• TASK DESCRIPTION: Copy out the data below, all of it, exactly.

• MATERIAL FOR THIS TASK:
....
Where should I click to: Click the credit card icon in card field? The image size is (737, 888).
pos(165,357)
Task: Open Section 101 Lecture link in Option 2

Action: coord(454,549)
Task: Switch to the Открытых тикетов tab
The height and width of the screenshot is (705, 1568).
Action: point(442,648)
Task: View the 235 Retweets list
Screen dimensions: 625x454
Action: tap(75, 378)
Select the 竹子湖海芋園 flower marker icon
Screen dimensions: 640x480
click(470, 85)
....
• OUTPUT OF THE EXERCISE:
Where should I click to: Click the credit card icon in card field? The image size is (737, 888).
pos(165,357)
Task: Open Section 101 Lecture link in Option 2

Action: coord(454,549)
Task: Switch to the Открытых тикетов tab
The height and width of the screenshot is (705, 1568).
Action: point(442,648)
Task: View the 235 Retweets list
Screen dimensions: 625x454
Action: tap(75, 378)
Select the 竹子湖海芋園 flower marker icon
Screen dimensions: 640x480
click(470, 85)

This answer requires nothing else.